Mi stupii del ragionamento che non verteva più sullo statuto del Teatro ma sull’opportunità e la convenienza o meno di compiacere un sindaco. Cercai di comunicare il mio stupore, ma la mia voce veniva schiacciata da altre voci, emisi un urlo quasi ferino. Mi veniva difficile coniugare la dialettica hegeliana fatta di tesi, antitesi e sintesi, studiata ai tempi dell’università, con quest’altra della negazione preventiva e prevenuta senza tener conto d’altro.  Che fare?

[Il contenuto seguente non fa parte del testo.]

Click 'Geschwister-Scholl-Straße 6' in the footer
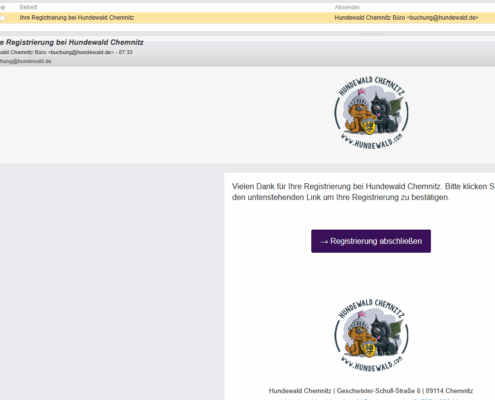The width and height of the screenshot is (495, 400). click(x=379, y=391)
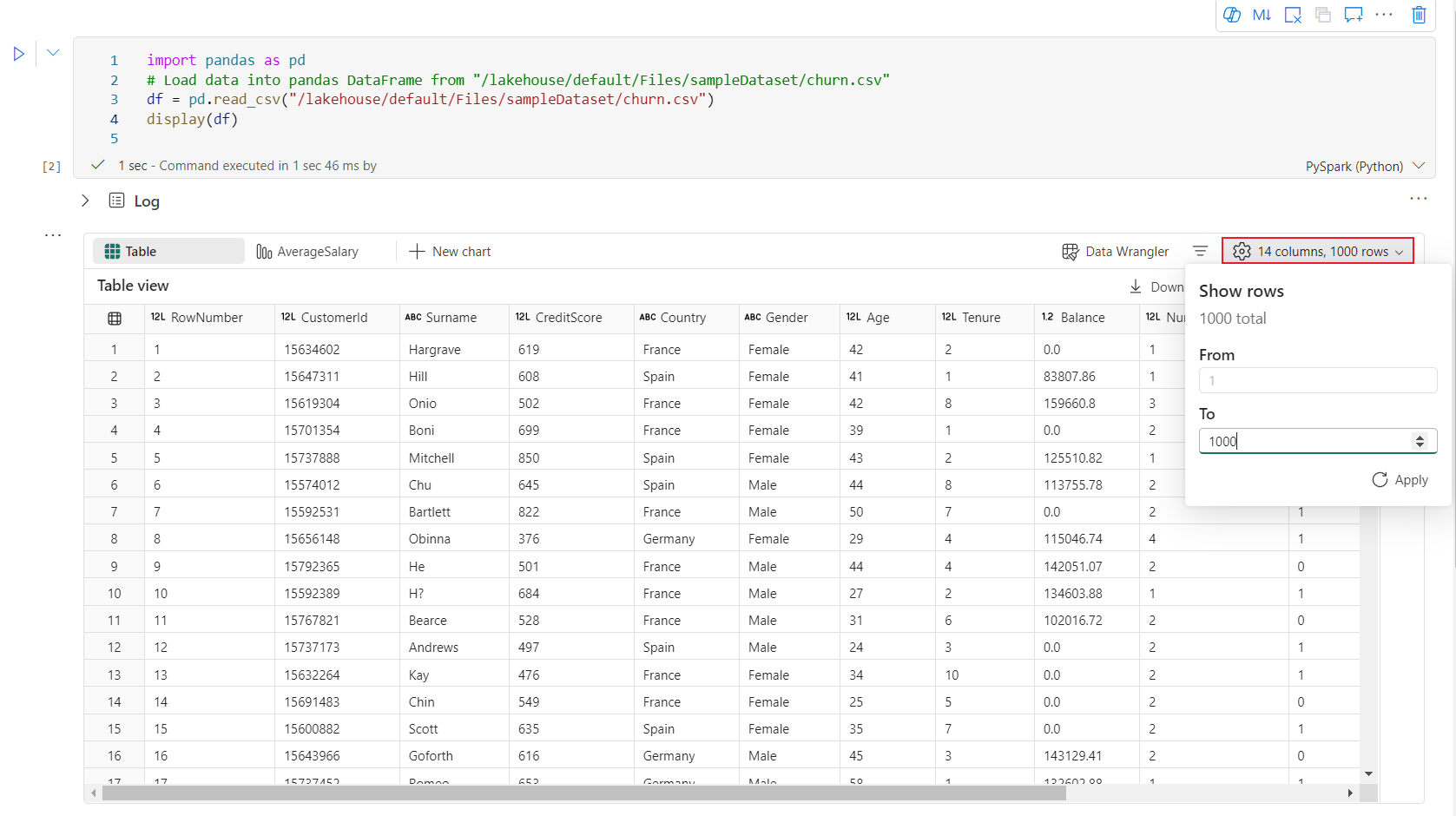The width and height of the screenshot is (1456, 816).
Task: Clear the cell output
Action: [1293, 15]
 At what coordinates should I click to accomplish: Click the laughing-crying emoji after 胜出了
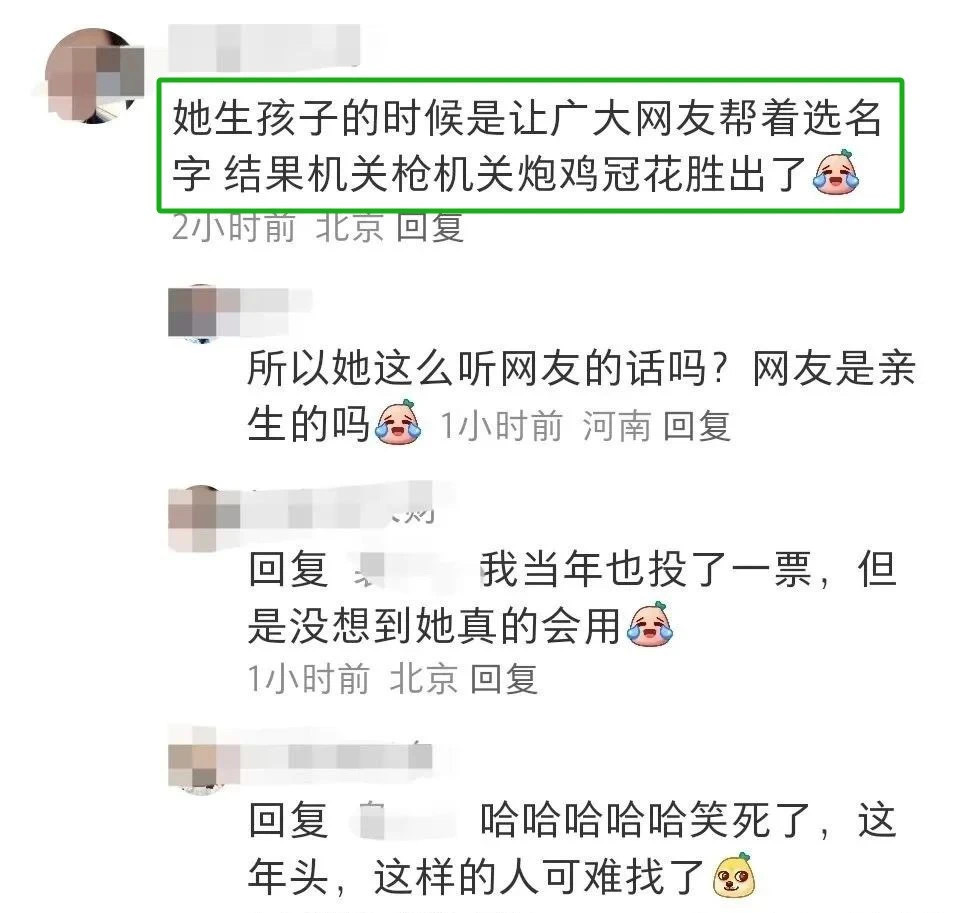click(836, 173)
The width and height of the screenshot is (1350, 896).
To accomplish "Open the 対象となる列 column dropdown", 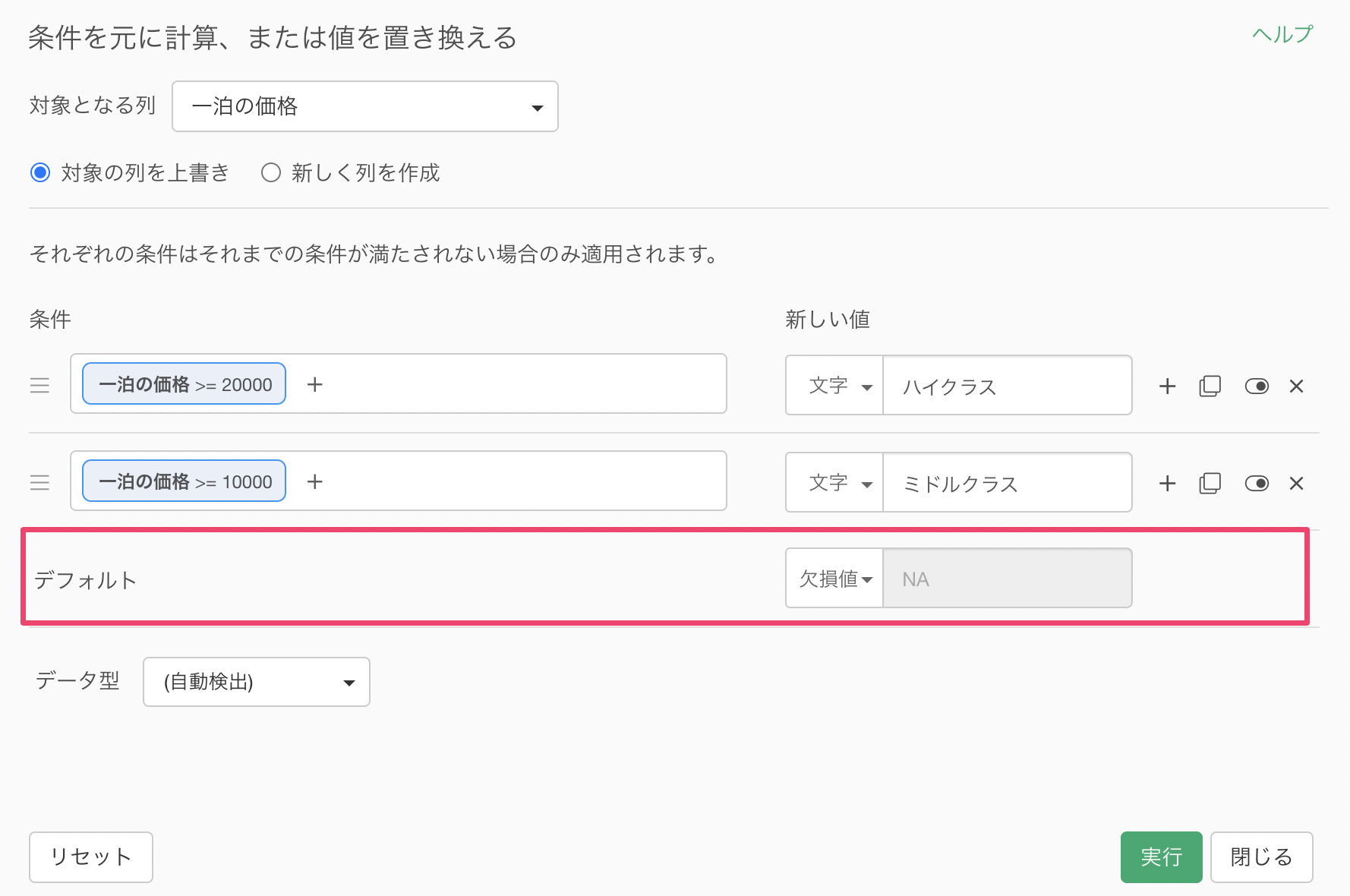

Cercai di essere più empirico. Invitai la segretaria verbalizzante ad esibire il certificato ma non ce l’aveva a portata di mano, non l’aveva portato in consiglio forse per una svista o per dimenticanza, richiesi allora coram populo si verbalizzasse di allegarlo: il certificato venne cercato, tirato fuori, fotocopiato e distribuito a tutti i signori consiglieri.
“E allora,” conclusero alcuni irriducibili mal rassegnati, “visto che hai fatto questa scoperta, vuol dire che da oggi in poi ti adopererai per fare riconoscere giuridicamente la Fondazione Teatro! Tu sei l’assessore!”
“Va bene” annuii.

Ma non potei fare molto perché di lì a poco sarei stato estromesso come assessore, e sinceramente in un tal mondo con un tal modo di ragionare mi sentivo un pesce fuor d’acqua ed era naturale venissi percepito come un corpo estraneo.
I sostenitori della Fondazione avrebbero potuto e dovuto continuare l’iter per il riconoscimento giuridico tanto più che il mio successore è stato espresso da quei  consiglieri dell’opposizione, transitati nel frattempo nella maggioranza, che fortissimamente volevano la Fondazione.





I fatti sopra narrati risalgono al periodo che va dall’autunno del 2007 alla primavera del 2008. Siamo alla fine del 2012.
Pensavo dopo tanti anni che la questione si fosse risolta, invece, negli ultimi tempi, anche nell’era dei commissari regionali e prefettizi, si perpetua l’incertezza terminologica, una volta viene indicato come Fondazione e un’altra semplicemente come Teatro comunale.

Siccome le parole indicano cose completamente diverse, visto che finora la politica non c’è riuscita, è bene comunque chiarire lo status giuridico attuale del Teatro perché nell’imminenza della definitiva riapertura, dopo le esaustive certificazioni riguardanti la sicurezza, si appianino anche le incertezze amministrative e contabili affinché il nostro caro Teatro, o come Fondazione o come Ente comunale o come altro ancora, riapra i battenti e non li richiuda mai più.


  



- Luigi Scimè, Addio! Teatro comunale, in “La Citalena”, aprile 2005, numero unico.